*Exercise*:
Exercise in exact copying. Transcribe every entry that follows, word for word.
◆ ◆ ◆ ◆
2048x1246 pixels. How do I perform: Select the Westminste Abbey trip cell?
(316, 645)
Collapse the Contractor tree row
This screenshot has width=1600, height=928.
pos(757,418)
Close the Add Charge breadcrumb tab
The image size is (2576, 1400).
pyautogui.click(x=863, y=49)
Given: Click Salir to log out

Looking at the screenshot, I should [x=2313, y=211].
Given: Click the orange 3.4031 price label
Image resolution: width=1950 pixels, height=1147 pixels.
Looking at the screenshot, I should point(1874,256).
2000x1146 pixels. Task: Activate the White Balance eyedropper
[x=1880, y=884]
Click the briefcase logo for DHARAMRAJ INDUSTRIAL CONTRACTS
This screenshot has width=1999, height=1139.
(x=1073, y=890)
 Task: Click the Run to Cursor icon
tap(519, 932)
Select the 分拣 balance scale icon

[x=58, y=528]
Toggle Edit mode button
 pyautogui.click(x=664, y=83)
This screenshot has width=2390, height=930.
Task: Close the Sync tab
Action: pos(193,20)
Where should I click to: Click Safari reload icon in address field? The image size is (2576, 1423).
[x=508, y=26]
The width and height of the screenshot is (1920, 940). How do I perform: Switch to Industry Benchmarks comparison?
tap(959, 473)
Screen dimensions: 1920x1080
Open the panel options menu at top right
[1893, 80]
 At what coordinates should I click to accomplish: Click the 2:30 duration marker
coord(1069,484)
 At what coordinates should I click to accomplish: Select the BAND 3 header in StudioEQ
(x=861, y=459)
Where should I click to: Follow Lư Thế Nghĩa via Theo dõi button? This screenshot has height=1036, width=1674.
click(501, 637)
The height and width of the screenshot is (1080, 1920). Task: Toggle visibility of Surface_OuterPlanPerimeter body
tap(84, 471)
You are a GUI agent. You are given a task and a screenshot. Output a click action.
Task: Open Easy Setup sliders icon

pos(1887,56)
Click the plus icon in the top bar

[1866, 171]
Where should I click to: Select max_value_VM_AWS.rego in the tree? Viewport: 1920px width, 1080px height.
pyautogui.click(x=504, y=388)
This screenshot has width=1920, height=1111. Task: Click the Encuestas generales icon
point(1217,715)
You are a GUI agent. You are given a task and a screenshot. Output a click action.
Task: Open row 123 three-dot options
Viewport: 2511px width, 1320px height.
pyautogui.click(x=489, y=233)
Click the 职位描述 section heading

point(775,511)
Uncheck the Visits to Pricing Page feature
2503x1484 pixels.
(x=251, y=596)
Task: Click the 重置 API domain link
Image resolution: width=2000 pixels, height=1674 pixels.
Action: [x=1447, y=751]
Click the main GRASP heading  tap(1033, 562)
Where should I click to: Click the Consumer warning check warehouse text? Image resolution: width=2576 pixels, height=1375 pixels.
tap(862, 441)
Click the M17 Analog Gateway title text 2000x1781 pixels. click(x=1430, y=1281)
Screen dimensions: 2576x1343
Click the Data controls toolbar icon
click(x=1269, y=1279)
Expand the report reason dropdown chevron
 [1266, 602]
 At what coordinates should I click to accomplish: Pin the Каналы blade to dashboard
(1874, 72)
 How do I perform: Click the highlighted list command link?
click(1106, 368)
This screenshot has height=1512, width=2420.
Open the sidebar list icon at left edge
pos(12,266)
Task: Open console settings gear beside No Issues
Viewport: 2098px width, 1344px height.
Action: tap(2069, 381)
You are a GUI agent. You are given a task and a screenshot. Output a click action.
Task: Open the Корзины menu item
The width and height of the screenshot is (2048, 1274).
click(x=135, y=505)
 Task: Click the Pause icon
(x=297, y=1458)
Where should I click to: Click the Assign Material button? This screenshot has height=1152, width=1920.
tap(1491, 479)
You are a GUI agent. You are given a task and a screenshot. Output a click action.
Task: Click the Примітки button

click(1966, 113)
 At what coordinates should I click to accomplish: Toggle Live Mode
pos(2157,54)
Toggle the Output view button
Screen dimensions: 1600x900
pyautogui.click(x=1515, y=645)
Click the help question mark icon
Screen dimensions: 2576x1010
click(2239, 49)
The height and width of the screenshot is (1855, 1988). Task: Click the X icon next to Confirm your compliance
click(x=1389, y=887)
◆ ◆ ◆ ◆
*Response below*:
2048x1246 pixels. How do I perform: Select the Westminste Abbey trip cell?
(316, 645)
Collapse the Contractor tree row
This screenshot has width=1600, height=928.
pos(757,418)
Close the Add Charge breadcrumb tab
The image size is (2576, 1400).
pyautogui.click(x=863, y=49)
Given: Click Salir to log out

Looking at the screenshot, I should [x=2313, y=211].
Given: Click the orange 3.4031 price label
Image resolution: width=1950 pixels, height=1147 pixels.
Looking at the screenshot, I should point(1874,256).
2000x1146 pixels. Task: Activate the White Balance eyedropper
[x=1880, y=884]
Click the briefcase logo for DHARAMRAJ INDUSTRIAL CONTRACTS
This screenshot has width=1999, height=1139.
(x=1073, y=890)
 Task: Click the Run to Cursor icon
tap(519, 932)
Select the 分拣 balance scale icon

[x=58, y=528]
Toggle Edit mode button
 pyautogui.click(x=664, y=83)
This screenshot has width=2390, height=930.
Task: Close the Sync tab
Action: pos(193,20)
Where should I click to: Click Safari reload icon in address field? The image size is (2576, 1423).
[x=508, y=26]
The width and height of the screenshot is (1920, 940). How do I perform: Switch to Industry Benchmarks comparison?
tap(959, 473)
Screen dimensions: 1920x1080
Open the panel options menu at top right
[1893, 80]
 At what coordinates should I click to accomplish: Click the 2:30 duration marker
coord(1069,484)
 At what coordinates should I click to accomplish: Select the BAND 3 header in StudioEQ
(x=861, y=459)
Where should I click to: Follow Lư Thế Nghĩa via Theo dõi button? This screenshot has height=1036, width=1674.
click(501, 637)
The height and width of the screenshot is (1080, 1920). Task: Toggle visibility of Surface_OuterPlanPerimeter body
tap(84, 471)
You are a GUI agent. You are given a task and a screenshot. Output a click action.
Task: Open Easy Setup sliders icon

pos(1887,56)
Click the plus icon in the top bar

[1866, 171]
Where should I click to: Select max_value_VM_AWS.rego in the tree? Viewport: 1920px width, 1080px height.
pyautogui.click(x=504, y=388)
This screenshot has width=1920, height=1111. Task: Click the Encuestas generales icon
point(1217,715)
You are a GUI agent. You are given a task and a screenshot. Output a click action.
Task: Open row 123 three-dot options
Viewport: 2511px width, 1320px height.
pyautogui.click(x=489, y=233)
Click the 职位描述 section heading

point(775,511)
Uncheck the Visits to Pricing Page feature
2503x1484 pixels.
(x=251, y=596)
Task: Click the 重置 API domain link
Image resolution: width=2000 pixels, height=1674 pixels.
Action: [x=1447, y=751]
Click the main GRASP heading  tap(1033, 562)
Where should I click to: Click the Consumer warning check warehouse text? Image resolution: width=2576 pixels, height=1375 pixels.
tap(862, 441)
Click the M17 Analog Gateway title text 2000x1781 pixels. click(x=1430, y=1281)
Screen dimensions: 2576x1343
Click the Data controls toolbar icon
click(x=1269, y=1279)
Expand the report reason dropdown chevron
 [1266, 602]
 At what coordinates should I click to accomplish: Pin the Каналы blade to dashboard
(1874, 72)
 How do I perform: Click the highlighted list command link?
click(1106, 368)
This screenshot has height=1512, width=2420.
Open the sidebar list icon at left edge
pos(12,266)
Task: Open console settings gear beside No Issues
Viewport: 2098px width, 1344px height.
Action: tap(2069, 381)
You are a GUI agent. You are given a task and a screenshot. Output a click action.
Task: Open the Корзины menu item
The width and height of the screenshot is (2048, 1274).
click(x=135, y=505)
 Task: Click the Pause icon
(x=297, y=1458)
Where should I click to: Click the Assign Material button? This screenshot has height=1152, width=1920.
tap(1491, 479)
You are a GUI agent. You are given a task and a screenshot. Output a click action.
Task: Click the Примітки button

click(1966, 113)
 At what coordinates should I click to accomplish: Toggle Live Mode
pos(2157,54)
Toggle the Output view button
Screen dimensions: 1600x900
pyautogui.click(x=1515, y=645)
Click the help question mark icon
Screen dimensions: 2576x1010
click(2239, 49)
The height and width of the screenshot is (1855, 1988). Task: Click the X icon next to Confirm your compliance
click(x=1389, y=887)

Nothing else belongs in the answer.